Not everyone is wild about Harry

For those of us not acquainted with the cataloging world, moving RDA to a Semantic Web model doesn't sound threatening. Isn't this an improvement? Don't we want to play well with others? But the idea of change stirs fear in some hearts (some of them fairly highly placed in the ALA hierarchy, by the way), and explains why the May 1 RDA/DC agreement was historic.

One rumor is that the plan is to dumb down library data and put catalogers out of work. The Dublin Core Metadata Initiative (DCMI) is partly to blame for this misconception; people are more familiar with the famous "15 elements" used for Simple Dublin Core, and that has raised fears that the ulterior motive is to move us to a simple cataloging model based around this limited element set. 

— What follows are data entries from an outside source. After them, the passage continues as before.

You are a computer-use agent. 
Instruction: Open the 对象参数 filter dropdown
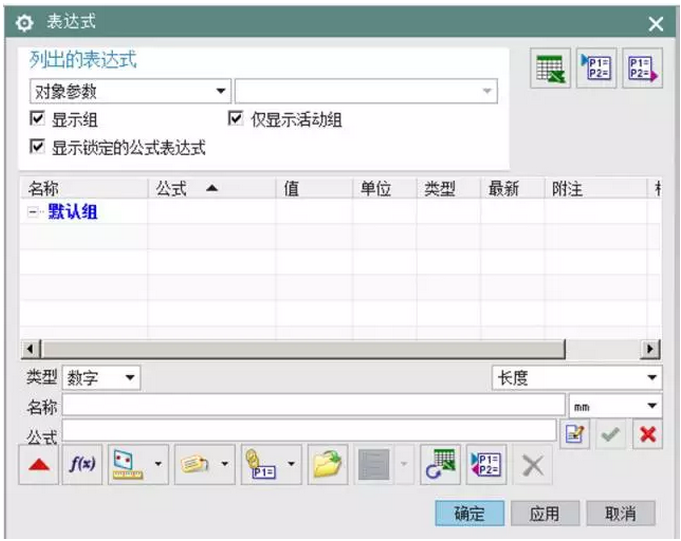tap(130, 92)
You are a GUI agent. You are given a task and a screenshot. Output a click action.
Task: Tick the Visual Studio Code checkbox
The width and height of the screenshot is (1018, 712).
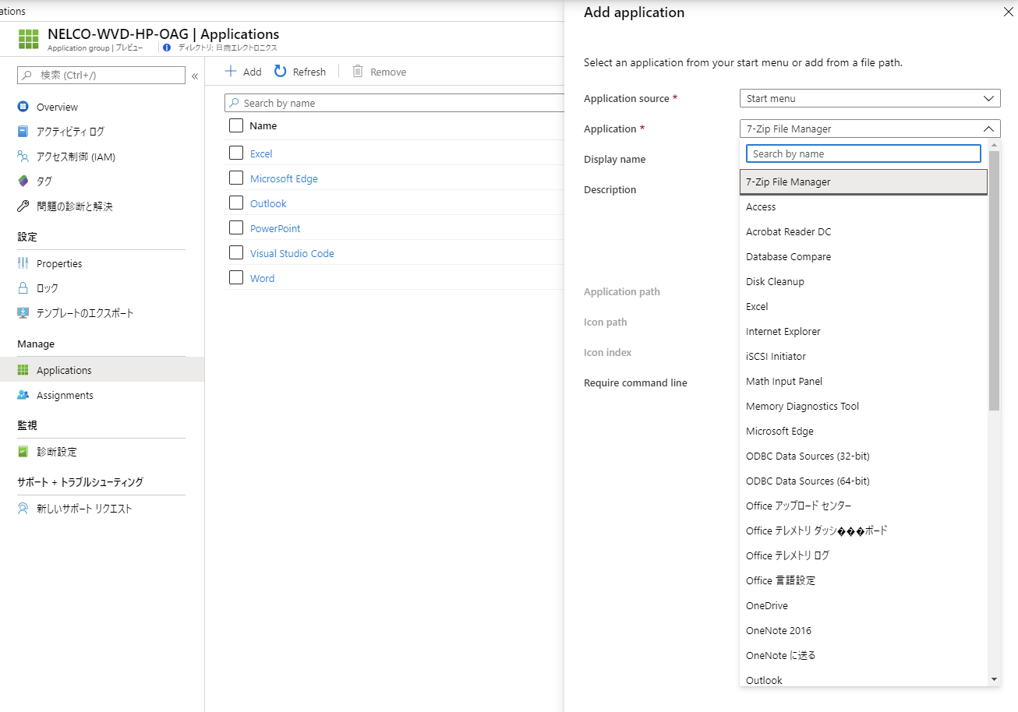click(x=236, y=253)
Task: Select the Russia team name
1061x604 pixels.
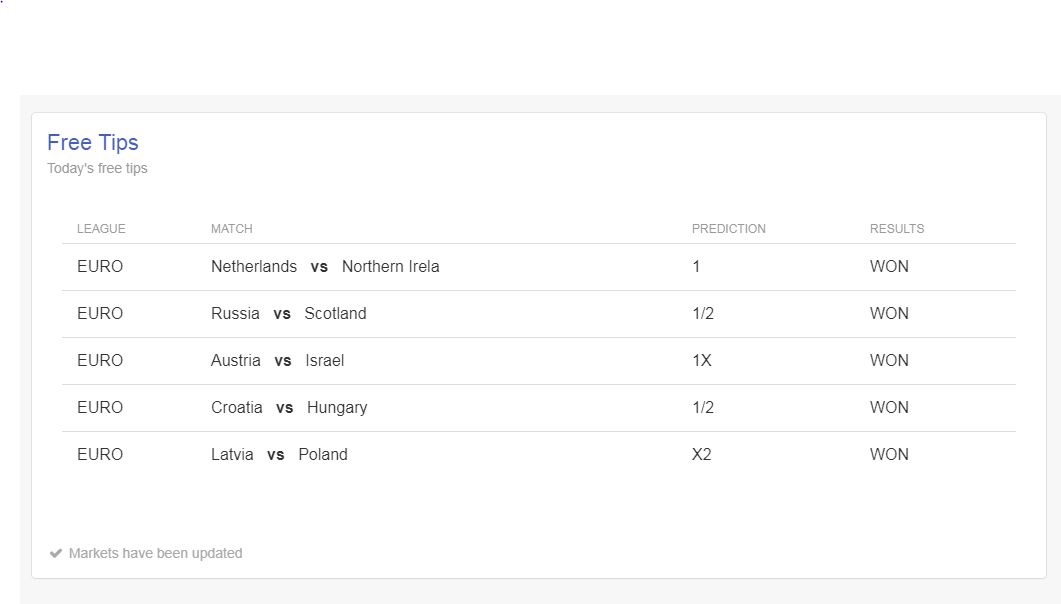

But the reality is that Dublin Core can support very robust schema, and Dublin Core is in many ways incidental to this discussion anyway. It's simply a building-block model for getting our cataloging language modernized, structured, explicit, and usable by others. The significance of the RDA/DC agreement is that the Dublin Core Metadata Initiative has been very involved in attempting to think through what interoperability really means, including but going past the Semantic Web. It's simple but powerful: at sum, it pretty much boils down to formal expression to limit the ambiguity of language, and URIs for identification.

Hug a cataloger today

The key here is to understand that the RDA/DC agreement, if it leads to the actions above--and people such as Diane Hillman and Gordon Dunsire are working top-speed on this initiative--will ultimately make it possible to get over that moat and get our data out onto the Web in new, interesting, findable, and user-friendly ways, without abandoning our classic commitment to enrichment of information--and in fact, by demonstrating proof of concept why we are committed to these practices in the first place. Whether we succeed or fail in this effort may well determine the future of our profession.